### Information supplied
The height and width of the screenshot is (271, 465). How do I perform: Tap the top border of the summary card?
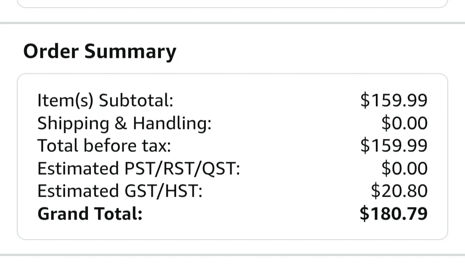pos(233,74)
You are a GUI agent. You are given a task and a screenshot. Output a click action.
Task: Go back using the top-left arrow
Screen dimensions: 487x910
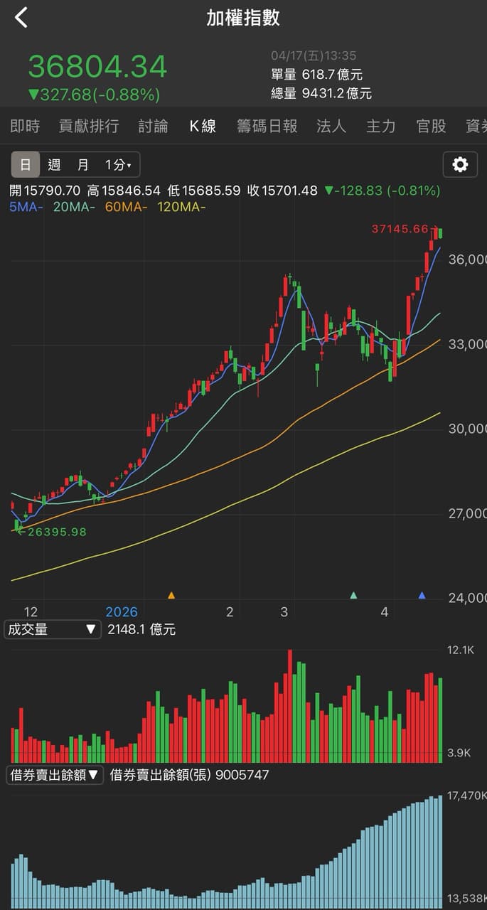pyautogui.click(x=21, y=18)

### Exercise
Turn the data above into a numbered list of its lines, skipping any blank lines and leaving out the pictures.

### Full output
1. The height and width of the screenshot is (271, 465). How do I perform: Tap the top border of the summary card?
2. pos(233,74)
3. You are a GUI agent. You are given a task and a screenshot. Output a click action.
4. Task: Go back using the top-left arrow
5. Screen dimensions: 487x910
6. pyautogui.click(x=21, y=18)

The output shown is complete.